ロイターは、カテリーナ・チホノワ氏がプーチン氏の娘なのか、また、キリル・シャマロフ氏と結婚しているのかなど、クレムリン(ロシア大統領府)に書面で問い合わせた。これに対し、ペスコフ大統領報道官は以下のように答えた。


「チホノワ氏に関する、もしくは貴社が書面で言及していたような他の個人に関する私生活、家族関係、配偶者の有無、学術活動、特定のプロジェクトへの関与、家系について、われわれは何ひとつ情報を持っていない。近年、プーチン氏の家族関係、特に娘たちに関する大量のゴシップが流れている。正確な情報の量はばかばかしいほどに少ない」


<有能な研究者>


カテリーナ氏は、父親のプーチン氏が2000年に大統領に就任してから、公の場にほとんど姿を見せていない。プーチン氏は2011年、カテリーナ氏についてサンクトペテルブルク大学で東洋学を専攻し、日本語と歴史を学んだと、テレビ局の取材で語っていた。


成長したカテリーナ氏について、他にはほとんど知られていなかったが、ジャーナリストでブロガーのオレグ・カシン氏が1月にカテリーナ氏がモスクワ大学で活動しており、祖母の姓に由来するチホノワを名乗っていると伝えた。


ガスプロムバンクのアキモフ氏同様、大学関係者2人がロイターに対し、チホノワ氏はプーチン氏の娘だと認めた。


モスクワ大学のウェブサイトによると、カテリーナ氏は工学・数学学部に所属。チホノワの名で2011年以降、他の研究者らと共に数学の教科書や少なくとも6つの論文の著者に名を連ねている。

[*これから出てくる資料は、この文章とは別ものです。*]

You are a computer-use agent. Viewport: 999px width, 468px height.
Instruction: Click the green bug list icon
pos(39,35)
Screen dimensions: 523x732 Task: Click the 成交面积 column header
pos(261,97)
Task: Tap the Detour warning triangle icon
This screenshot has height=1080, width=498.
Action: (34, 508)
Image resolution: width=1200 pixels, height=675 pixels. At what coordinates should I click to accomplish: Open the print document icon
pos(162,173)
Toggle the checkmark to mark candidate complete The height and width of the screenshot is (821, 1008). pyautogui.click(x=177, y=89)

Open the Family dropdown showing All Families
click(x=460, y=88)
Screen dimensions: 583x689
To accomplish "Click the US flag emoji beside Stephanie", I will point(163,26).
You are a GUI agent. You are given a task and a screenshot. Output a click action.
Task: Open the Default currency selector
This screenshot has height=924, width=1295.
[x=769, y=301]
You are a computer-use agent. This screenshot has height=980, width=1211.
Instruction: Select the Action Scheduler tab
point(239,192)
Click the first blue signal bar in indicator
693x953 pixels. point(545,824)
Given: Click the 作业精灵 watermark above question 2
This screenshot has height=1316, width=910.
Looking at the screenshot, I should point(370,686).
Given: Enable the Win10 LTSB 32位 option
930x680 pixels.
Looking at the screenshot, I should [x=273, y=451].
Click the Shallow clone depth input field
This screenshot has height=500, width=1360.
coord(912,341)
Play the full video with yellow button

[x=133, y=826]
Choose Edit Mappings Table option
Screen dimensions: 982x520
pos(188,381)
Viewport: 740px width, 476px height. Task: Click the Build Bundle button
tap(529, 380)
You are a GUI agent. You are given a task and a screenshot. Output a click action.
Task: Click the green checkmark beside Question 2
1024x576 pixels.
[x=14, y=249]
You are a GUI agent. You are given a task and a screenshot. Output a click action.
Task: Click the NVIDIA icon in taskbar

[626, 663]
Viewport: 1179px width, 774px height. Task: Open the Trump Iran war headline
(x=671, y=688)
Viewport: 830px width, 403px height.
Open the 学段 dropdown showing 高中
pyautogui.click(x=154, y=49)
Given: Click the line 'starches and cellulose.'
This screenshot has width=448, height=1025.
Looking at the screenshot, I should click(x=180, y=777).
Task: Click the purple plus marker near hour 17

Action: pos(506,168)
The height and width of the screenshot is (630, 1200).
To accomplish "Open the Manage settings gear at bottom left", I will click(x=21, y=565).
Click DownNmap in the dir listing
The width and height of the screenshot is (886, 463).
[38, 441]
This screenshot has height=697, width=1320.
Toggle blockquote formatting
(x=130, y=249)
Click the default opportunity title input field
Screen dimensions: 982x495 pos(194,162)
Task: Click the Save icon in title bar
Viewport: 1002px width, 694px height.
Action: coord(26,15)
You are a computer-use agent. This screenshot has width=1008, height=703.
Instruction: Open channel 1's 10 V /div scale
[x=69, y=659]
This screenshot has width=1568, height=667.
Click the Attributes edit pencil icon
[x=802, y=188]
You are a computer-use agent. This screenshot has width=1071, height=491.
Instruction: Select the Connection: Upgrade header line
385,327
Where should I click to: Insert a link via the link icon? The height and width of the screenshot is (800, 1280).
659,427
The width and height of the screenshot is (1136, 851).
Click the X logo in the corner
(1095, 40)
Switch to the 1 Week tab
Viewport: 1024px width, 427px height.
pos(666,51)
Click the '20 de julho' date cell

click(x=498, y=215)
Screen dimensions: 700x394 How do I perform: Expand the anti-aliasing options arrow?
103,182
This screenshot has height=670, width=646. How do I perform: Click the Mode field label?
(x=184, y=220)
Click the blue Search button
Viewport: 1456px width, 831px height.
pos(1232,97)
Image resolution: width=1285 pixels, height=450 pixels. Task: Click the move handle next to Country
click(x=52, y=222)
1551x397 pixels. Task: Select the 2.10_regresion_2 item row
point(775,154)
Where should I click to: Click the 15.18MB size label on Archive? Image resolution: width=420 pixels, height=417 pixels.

大学は声明を発表し、その中でチホノワ氏が「有能な研究者」だとした上で、「職員の私生活についての情報はない」としている。


チホノワ氏はまた、同大学に関連する「国立知的開発基金(NIDF)」と「国立知的財産センター(NIRC)」という2つの機関で責任者を務めている。この2つは若手科学者支援を目的とするプロジェクト「イノプラクティカ」を運営している。


イノプラクティカにはプーチン氏に近しい人物がアドバイザーやパートナーとして関わっている。その中には、同氏とKGB時代の仲間だったセルゲイ・チェメゾフ氏とニコライ・トカレフ氏も含まれている。


チェメゾフ氏は現在、国営ハイテク会社「ロステック」の最高経営責任者(CEO)。トカレフ氏も国営石油パイプライン会社「トランスネフチ」のトップを務める。


同プロジェクトのサイトによると、他にも国営石油大手「ロスネフチ」のイーゴリ・セーチン社長や前述のガスプロムバンクのアキモフ氏も理事に名を連ねている。


チホノワ氏とイノプラクティカについて、ロイターがアキモフ氏に尋ねると、チホノワ氏がプーチン氏の娘だと知っていたが、イノプラクティカは自行の「科学的発展を支援するというグローバルな考え」などと一致し、家族関係とは関係なく支援を決めたと話した。


ロシアの公的記録によると、チホノワ氏が責任者となった2013年以降、NIDFはロスネフチ、国営原子力企業ロスアトム、トランスネフチから1億8200万ルーブル相当の契約を獲得している。ロイターが調べた契約10件のうち、8件が競合する団体が他に存在しなかった。契約の大半は大学での研究に使われることになっていた。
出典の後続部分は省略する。